Tumor arising from the right pelvic sidewall,
right ovary and tube was noted. The
round ligament on the right side was isolated, divided, and the pararectal and
paravesical spaces are thoroughly developed with identification of the ureters
and major vessels in their pelvic
course bilaterally. The
infundibulopelvic ligament on the right side was isolated, clamped, divided and
doubly ligated using 2-0 silk ligatures.
Right ureterolysis was carried out from the level of the pelvic brim to
level of the uterine vessel remnants which are noted to supply the mass with
significant blood supply from the right hemipelvis. Ongoing en bloc resection was carried out in
a lateral-to-medial direction mobilizing the tumor in a blunt and sharp
dissection taking care to isolate, divide, and ligate all vascular pedicles
using 2-0 silk ligatures. Care was taken
to resect nodal tissue from the length of the external iliac artery and vein
with isolation and preservation of the obturator neurovascular bundle and vital
structures, vessels. Following resection
of the mass to the level of the cul-de-sac, en bloc resection of the peritoneum
was carried out in a lateral-to-medial direction to the level of the rectosigmoid
colon, vaginal cuff apex. The denuded
areas are oversewn using 2-0 Vicryl sutures again with hemostasis noted and the
mass was reflected from the operative field and sent to Pathology. Peritoneum was also resected and sent as
well. The area was irrigated, and
attention was turned to the right hemipelvis, pelvic brim region.

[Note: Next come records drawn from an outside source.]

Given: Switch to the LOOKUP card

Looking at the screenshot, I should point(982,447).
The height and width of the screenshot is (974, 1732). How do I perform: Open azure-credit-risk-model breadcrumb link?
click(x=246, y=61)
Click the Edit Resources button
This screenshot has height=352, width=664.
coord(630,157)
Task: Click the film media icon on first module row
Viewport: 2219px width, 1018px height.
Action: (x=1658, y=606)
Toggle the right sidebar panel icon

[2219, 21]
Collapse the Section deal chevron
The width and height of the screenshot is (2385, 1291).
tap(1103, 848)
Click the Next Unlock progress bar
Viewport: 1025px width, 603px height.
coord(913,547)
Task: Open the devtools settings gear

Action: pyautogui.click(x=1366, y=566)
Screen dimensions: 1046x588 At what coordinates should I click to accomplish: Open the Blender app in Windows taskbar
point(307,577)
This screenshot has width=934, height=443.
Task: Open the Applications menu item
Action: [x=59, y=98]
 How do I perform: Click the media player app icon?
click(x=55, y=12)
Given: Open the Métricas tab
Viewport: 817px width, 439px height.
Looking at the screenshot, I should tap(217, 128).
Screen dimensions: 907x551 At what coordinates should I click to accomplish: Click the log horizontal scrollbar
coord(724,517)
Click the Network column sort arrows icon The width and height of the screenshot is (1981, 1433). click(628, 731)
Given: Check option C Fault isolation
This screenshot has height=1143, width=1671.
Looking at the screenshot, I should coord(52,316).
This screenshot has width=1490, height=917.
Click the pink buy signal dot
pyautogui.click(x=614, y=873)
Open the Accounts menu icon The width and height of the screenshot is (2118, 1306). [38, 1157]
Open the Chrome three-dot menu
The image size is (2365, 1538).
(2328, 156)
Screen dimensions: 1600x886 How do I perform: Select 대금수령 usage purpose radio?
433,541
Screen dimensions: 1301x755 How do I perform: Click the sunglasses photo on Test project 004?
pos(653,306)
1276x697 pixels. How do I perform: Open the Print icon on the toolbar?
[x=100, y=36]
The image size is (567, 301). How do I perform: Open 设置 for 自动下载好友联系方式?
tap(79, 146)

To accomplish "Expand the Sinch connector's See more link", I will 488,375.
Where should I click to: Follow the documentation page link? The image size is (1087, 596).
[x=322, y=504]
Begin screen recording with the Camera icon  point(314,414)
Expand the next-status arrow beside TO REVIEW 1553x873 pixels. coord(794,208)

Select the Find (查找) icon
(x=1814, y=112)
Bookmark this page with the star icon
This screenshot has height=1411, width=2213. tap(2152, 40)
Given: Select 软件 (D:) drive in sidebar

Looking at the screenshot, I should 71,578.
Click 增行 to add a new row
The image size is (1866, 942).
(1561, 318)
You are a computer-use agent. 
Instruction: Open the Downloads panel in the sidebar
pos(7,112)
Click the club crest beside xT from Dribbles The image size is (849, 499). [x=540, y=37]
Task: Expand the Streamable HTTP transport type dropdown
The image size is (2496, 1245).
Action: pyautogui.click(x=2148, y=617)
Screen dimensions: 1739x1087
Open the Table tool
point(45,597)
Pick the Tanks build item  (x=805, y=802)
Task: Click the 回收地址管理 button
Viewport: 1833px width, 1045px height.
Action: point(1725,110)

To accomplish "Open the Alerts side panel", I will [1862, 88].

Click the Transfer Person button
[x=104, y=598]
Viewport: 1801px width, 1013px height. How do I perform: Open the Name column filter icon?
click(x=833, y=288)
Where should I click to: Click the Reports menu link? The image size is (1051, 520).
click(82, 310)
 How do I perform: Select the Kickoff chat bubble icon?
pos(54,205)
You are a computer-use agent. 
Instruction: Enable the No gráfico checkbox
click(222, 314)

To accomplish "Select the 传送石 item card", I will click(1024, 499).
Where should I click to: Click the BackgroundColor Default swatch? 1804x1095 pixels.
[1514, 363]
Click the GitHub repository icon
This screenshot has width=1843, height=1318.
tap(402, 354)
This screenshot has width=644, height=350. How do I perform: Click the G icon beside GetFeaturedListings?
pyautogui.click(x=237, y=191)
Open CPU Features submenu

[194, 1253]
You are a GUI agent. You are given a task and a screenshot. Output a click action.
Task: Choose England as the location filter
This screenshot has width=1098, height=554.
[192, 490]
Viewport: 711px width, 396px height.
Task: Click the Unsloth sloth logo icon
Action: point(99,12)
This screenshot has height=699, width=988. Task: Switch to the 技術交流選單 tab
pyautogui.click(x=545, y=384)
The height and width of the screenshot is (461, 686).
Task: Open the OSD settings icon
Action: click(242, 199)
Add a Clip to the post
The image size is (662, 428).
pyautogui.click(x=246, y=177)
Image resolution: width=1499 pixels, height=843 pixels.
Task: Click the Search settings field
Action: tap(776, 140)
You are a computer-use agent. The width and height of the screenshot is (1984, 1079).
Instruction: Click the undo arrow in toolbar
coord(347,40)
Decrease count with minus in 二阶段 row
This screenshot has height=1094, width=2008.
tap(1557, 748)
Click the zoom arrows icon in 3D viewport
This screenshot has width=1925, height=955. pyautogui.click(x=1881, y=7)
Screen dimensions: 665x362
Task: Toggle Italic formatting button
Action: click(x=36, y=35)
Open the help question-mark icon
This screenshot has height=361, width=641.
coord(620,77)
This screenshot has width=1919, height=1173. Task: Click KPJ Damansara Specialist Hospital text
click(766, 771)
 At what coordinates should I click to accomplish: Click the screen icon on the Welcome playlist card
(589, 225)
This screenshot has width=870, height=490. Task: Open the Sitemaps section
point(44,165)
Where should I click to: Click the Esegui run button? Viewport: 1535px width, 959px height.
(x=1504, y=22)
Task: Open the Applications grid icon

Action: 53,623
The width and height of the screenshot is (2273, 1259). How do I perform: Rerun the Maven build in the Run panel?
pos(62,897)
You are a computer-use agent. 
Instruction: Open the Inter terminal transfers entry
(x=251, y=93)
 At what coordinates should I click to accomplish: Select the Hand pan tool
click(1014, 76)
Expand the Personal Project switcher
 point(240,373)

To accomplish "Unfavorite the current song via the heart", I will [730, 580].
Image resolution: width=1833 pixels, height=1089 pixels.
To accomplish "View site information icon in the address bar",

The cecum was mobilized in a
lateral-to-medial direction. The area
distal to the tumor obstruction at the ileocecal valve and mesentery was
mobilized. A window was developed in the
ascending colon where the colon was divided with the aid of the GIA
stapler. Proximal to the area of
obstruction, the small bowel is mobilized and a window developed in the
mesentery. The small bowel was divided
at this location as well. The mesentery
was Kocherized and tumor resected en bloc from the mesentery with dissection
carried out again in a lateral-to-medial direction taking care to isolate and
preserve blood supply to the remaining small bowel and large bowel. Mass arising from suspected appendiceal area
was also reflected from the infundibulopelvic ligament region taking care to
isolate and preserve the integrity of the IP pedicle, which was noted to be
hemostatic and secure.
Following resection
of the mesentery, the mass was released en bloc inclusive of the cecum, proximal
ascending colon, distal ileum, and suspected appendix with tumor
replacement. The mass was sent to
pathology. The area was irrigated. The second segment of distal ileum was
resected for mesenteric tumor to assure clean margin. The ascending colon and distal ileal limbs
were all aligned for anastomosis using 3-0 silk ligatures. The GIA was used to create a side-to-side
anastomosis followed by visual inspection of the anastomotic line notable for
integrity, hemostasis. The anastomosis
was completed using the TA 65 stapler and the mesenteric window was closed
using interrupted sutures of 2-0 Vicryl.
The abdomen and pelvis were densely irrigated. Hemostasis noted at all pedicles. Cystourethroscopy was performed. Findings are notable for free spill of indigo carmine dye from both
the right and left ureteral orifice. The
bladder mucosa and the urethral mucosa were free of gross suture violation,
free of evidence of injury or gross pathology.
All instruments were removed from the bladder. A Foley catheter was replaced in the
bladder. The abdomen was then closed
using #1 loop PDS suture to reapproximate the fascial margins in a mass closure
fashion over bilateral pelvic drains.
Subcutaneous tissue irrigated with a bulb syringe and skin margins were
closed with staples. All sponge and
needle counts were correct x3 at the end of the case. The patient tolerated these procedures well
and was transferred to the recovery room in stable condition.